[Records provided]
'''

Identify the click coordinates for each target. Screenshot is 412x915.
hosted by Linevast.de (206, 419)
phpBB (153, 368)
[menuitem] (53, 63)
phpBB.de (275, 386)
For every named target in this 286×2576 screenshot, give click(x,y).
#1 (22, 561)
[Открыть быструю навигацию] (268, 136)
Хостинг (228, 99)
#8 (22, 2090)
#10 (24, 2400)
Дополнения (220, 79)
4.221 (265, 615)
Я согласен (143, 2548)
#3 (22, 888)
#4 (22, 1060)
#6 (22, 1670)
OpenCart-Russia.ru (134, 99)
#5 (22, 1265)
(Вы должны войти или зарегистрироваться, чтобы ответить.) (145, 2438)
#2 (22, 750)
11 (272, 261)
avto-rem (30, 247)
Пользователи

'''

[Task directions]
Line for line, the material above should be repeated exactly.

[Solution to this exercise]
Identify the click coordinates for each target. Screenshot is 412x915.
hosted by Linevast.de (206, 419)
phpBB (153, 368)
[menuitem] (53, 63)
phpBB.de (275, 386)
For every named target in this 286×2576 screenshot, give click(x,y).
#1 (22, 561)
[Открыть быструю навигацию] (268, 136)
Хостинг (228, 99)
#8 (22, 2090)
#10 (24, 2400)
Дополнения (220, 79)
4.221 (265, 615)
Я согласен (143, 2548)
#3 (22, 888)
#4 (22, 1060)
#6 (22, 1670)
OpenCart-Russia.ru (134, 99)
#5 (22, 1265)
(Вы должны войти или зарегистрироваться, чтобы ответить.) (145, 2438)
#2 (22, 750)
11 (272, 261)
avto-rem (30, 247)
Пользователи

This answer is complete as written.